Metro was built close to the surface by digging a trench, inserting 2 tracks, and then covering it with dirt. This creates vault-like stations which are pleasingly reminiscent to the wine cellar at a chateau.
The Metro was built in a simple design. It features white tiles with bevelled edges that sparkle under electric light. The station name is written on a blue enamel plaque. This is still the basic look.
Classic entrances
These consist of a green iron railing, from which two triffid-like stems rise, with orange lanterns at the tip that resemble flowers.
Hector Guimard’s Art Nouveau entrances were created to give the impression the radically modern (but electric) Metro was organic and natural.
Lines 12 und 13
Culture: A Metro mural depicting Parisienne life. Andrew says that the Paris Metro is beautiful.

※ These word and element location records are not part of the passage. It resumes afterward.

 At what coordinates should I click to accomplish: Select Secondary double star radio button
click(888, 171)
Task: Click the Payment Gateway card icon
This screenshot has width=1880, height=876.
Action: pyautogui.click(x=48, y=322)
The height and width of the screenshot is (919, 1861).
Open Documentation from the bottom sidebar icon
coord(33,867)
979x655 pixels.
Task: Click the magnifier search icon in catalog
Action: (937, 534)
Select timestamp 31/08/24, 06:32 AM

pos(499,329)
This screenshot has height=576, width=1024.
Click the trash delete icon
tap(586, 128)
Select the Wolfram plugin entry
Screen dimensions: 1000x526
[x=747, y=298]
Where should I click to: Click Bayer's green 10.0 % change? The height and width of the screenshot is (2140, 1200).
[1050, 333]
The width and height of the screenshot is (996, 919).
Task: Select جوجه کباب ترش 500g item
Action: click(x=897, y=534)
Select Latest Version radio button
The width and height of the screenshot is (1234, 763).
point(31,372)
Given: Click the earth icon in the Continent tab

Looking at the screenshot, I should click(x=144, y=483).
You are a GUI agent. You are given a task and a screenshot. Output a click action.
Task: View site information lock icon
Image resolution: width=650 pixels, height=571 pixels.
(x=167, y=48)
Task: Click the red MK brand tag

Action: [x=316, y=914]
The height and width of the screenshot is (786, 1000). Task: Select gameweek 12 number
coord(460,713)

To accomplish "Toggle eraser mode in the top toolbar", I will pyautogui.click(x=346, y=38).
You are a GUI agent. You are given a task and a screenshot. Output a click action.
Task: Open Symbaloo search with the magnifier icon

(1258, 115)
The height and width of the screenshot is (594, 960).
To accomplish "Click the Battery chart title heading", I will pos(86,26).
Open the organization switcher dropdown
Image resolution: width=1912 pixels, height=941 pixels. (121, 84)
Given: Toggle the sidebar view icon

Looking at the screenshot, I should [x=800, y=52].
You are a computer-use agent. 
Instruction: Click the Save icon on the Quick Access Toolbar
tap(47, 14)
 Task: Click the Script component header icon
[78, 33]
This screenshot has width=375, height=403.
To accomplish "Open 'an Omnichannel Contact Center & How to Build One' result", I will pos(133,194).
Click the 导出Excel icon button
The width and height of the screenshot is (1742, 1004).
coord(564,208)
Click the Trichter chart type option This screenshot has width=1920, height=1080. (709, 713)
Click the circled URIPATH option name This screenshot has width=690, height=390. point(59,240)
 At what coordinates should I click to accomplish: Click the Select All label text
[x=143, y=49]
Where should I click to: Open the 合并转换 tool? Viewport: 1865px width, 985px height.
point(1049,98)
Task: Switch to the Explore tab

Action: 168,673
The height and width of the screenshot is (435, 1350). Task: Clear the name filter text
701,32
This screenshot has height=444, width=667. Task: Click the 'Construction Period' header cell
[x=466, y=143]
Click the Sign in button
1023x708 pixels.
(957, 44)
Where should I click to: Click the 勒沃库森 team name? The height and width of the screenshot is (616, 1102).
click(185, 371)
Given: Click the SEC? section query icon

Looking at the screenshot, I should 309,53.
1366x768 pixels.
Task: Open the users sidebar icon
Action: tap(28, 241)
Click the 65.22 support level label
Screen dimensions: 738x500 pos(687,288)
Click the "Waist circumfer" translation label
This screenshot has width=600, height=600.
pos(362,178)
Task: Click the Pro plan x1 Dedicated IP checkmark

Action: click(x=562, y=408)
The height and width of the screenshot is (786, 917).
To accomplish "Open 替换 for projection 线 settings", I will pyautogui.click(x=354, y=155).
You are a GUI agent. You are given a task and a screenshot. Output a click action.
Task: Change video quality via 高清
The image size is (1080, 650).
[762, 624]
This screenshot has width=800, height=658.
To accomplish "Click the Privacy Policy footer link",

Most of the network was built by the Compagnie du Chemin de Fer Métropolitain, but in 1910, a separate company, the Nord-Sud, built two lines: 12 and 13. The stations are made of white bevelled tiles with additional details in rich autumnal colors.
The best-preserved Nord-Sud station is Solférino on Line 12, but see also the concourse between Lines 12 and 13 at Saint Lazare, the Piccadilly Circus of Paris. This Nord-Sud’s masterpiece has a Moorish style and has been compared to a Turkish bathtub.
We like a theme
There are 30 Metro stations with special themes. Advertising is not allowed in these stations. Louvre-Rivoli station on Line 1 is full of Classical statuary — replicas of pieces displayed in the museum above. The walls at Tuileries station, also located on Line 1, look like a scrapbook devoted to important moments of French cultural life. These include the birth of Brigitte Bardot and Josephine Baker’s erotic 1920s dance performances.
Line 14
This is the latest and most advanced, and it is deeper than any of the others. It was the first train to be automated. I enjoy sitting at the front of the train pretending to drive it. (On the older trains on the line, there is a mock-up of a control panel, labelled ‘For Children Only’.) Line 14 trains travel fast and appear to be racing down a street at night, as the tunnel lights look like street lamps.
It is a stunning view
The effect of the Metro’s surface is amazing. Line 3, which crosses the Seine twice, is the best for views. The crossing to west is between Passy et Bir Hakeim. It affords views of Eiffel Tower.
Line 5 also crosses the river. It emerges on the right bank, where the train swirls around the Paris morgue before shooting into the roof of Gare d’Austerlitz on the opposite bank.
Andrew Martin’s latest novel, Powder Smoke, is out now (Corsair).